(Excerpts from a dataset)
****************

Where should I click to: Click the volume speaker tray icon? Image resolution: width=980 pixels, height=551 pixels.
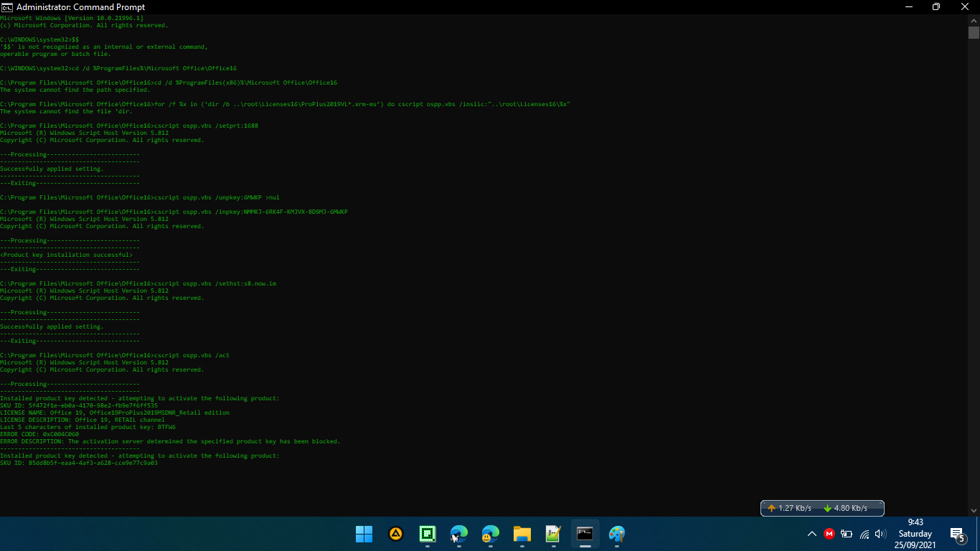coord(881,534)
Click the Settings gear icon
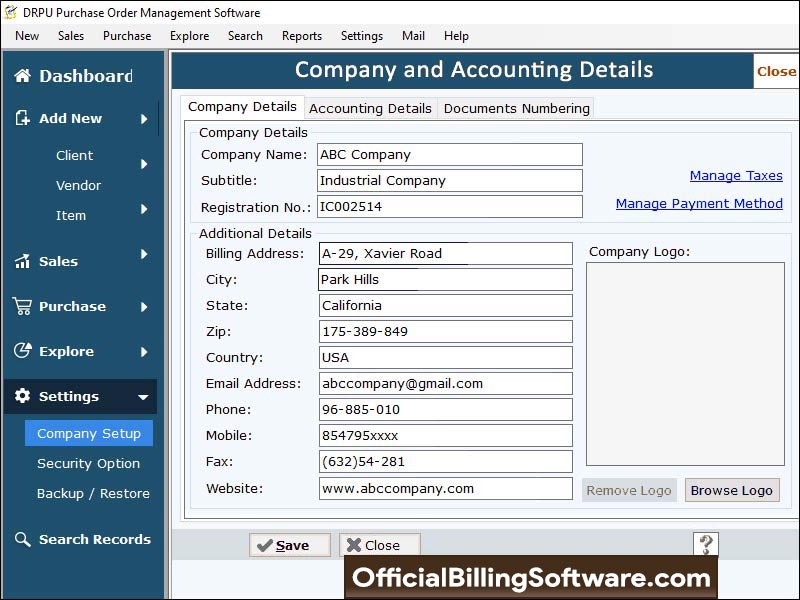800x600 pixels. [x=22, y=396]
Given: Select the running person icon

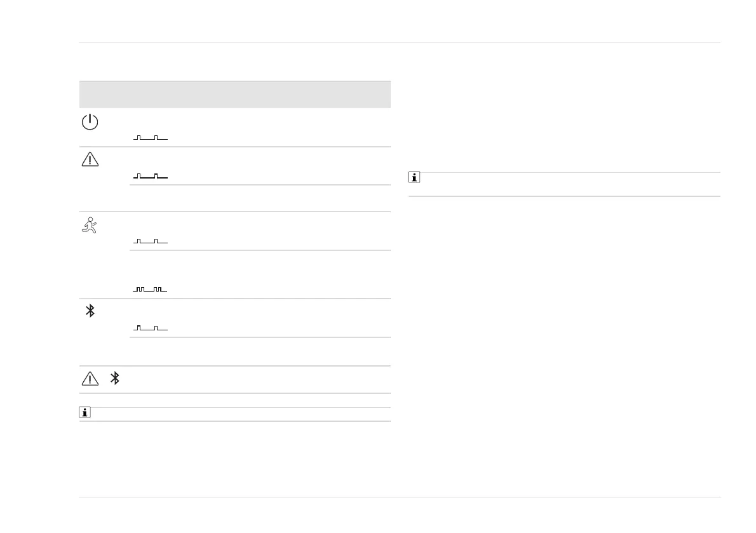Looking at the screenshot, I should (x=90, y=226).
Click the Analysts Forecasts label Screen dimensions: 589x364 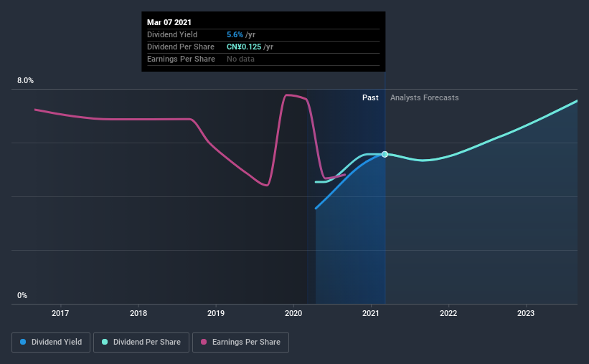coord(425,97)
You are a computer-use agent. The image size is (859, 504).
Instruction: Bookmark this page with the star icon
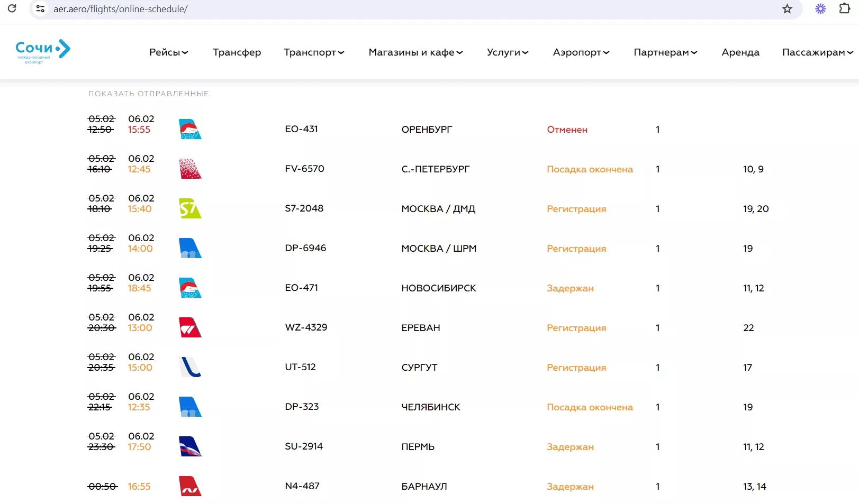pyautogui.click(x=787, y=8)
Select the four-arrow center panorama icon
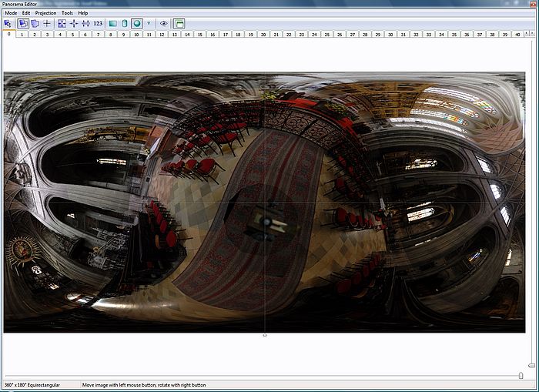 click(x=74, y=24)
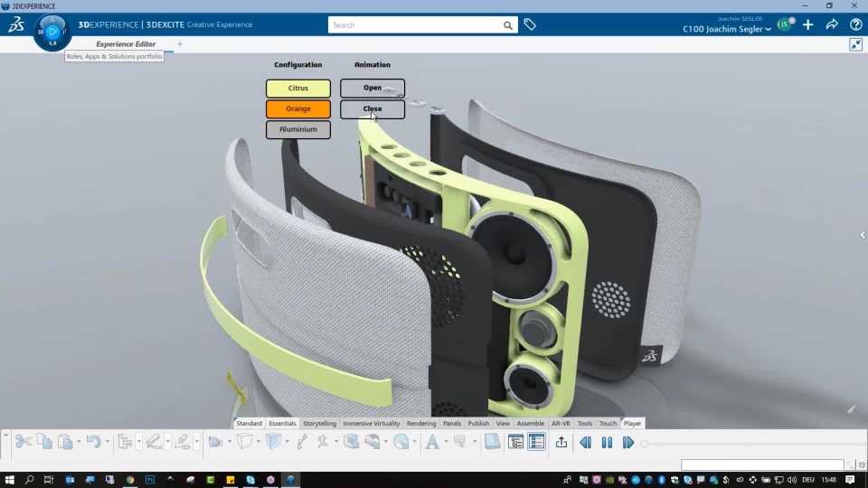This screenshot has width=868, height=488.
Task: Open the Rendering tab
Action: pyautogui.click(x=421, y=423)
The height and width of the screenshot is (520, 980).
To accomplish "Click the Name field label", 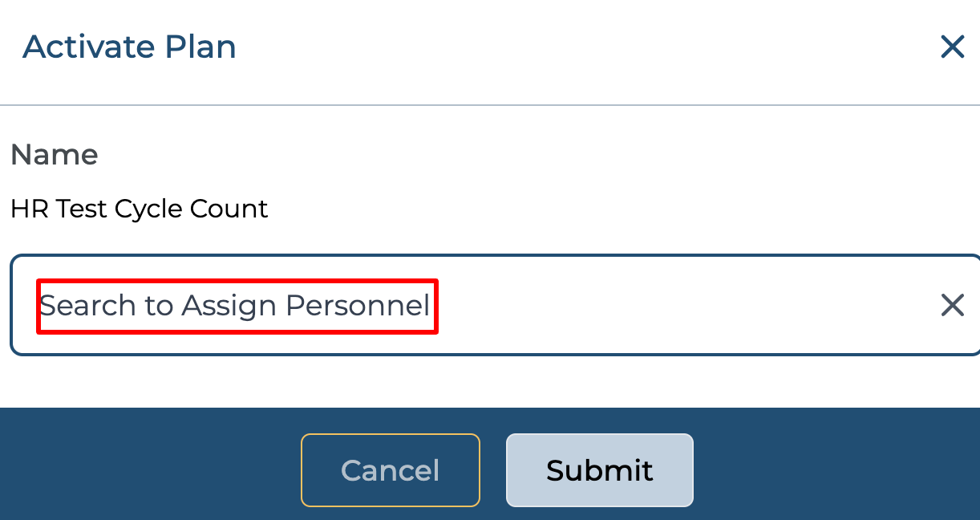I will coord(54,154).
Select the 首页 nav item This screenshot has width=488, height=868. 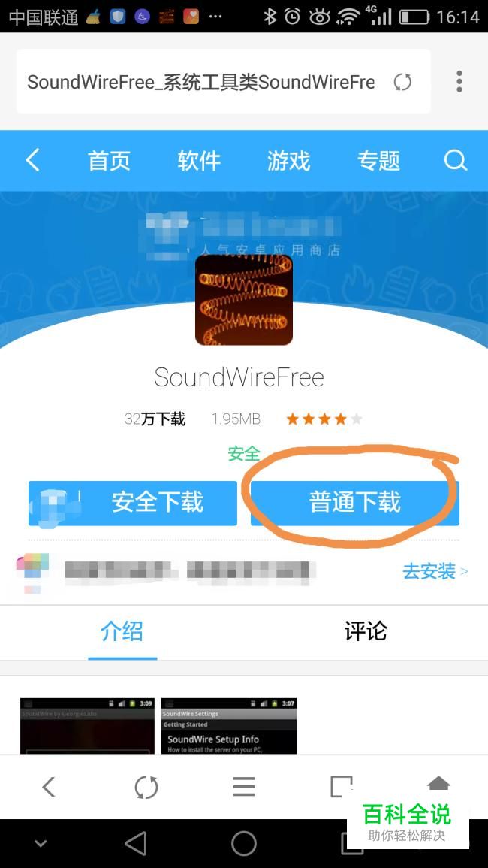point(109,161)
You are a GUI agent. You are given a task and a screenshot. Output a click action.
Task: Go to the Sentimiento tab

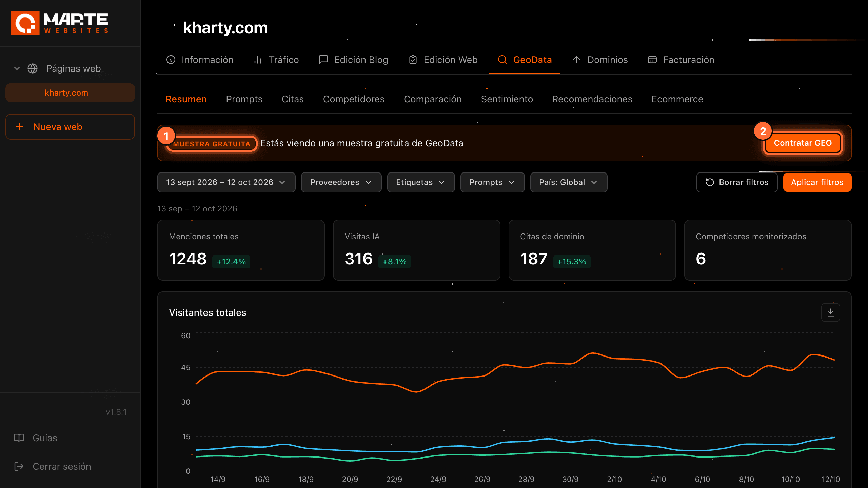[507, 99]
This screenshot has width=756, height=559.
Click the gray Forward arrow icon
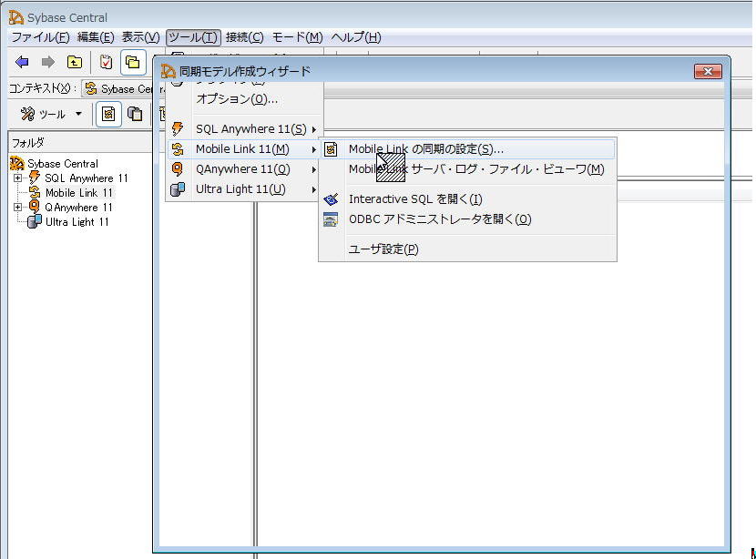coord(47,62)

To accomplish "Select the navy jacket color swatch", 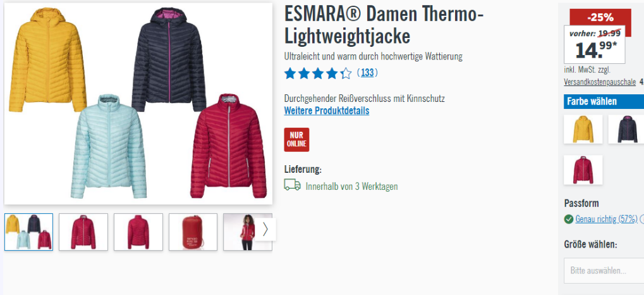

****************

• **EXERCISE DESCRIPTION**
The copy starts at the line holding "You are a GUI" and ends at the last line of the records above. Transcribe those lines exactly, pictures excluded.

• **EXERCISE RESPONSE**
You are a GUI agent. You are given a task and a screenshot. Output a click action.
Task: Go to the Sentimiento tab

[507, 99]
This screenshot has width=756, height=559.
Click the gray Forward arrow icon
coord(47,62)

To accomplish "Select the navy jacket color swatch", 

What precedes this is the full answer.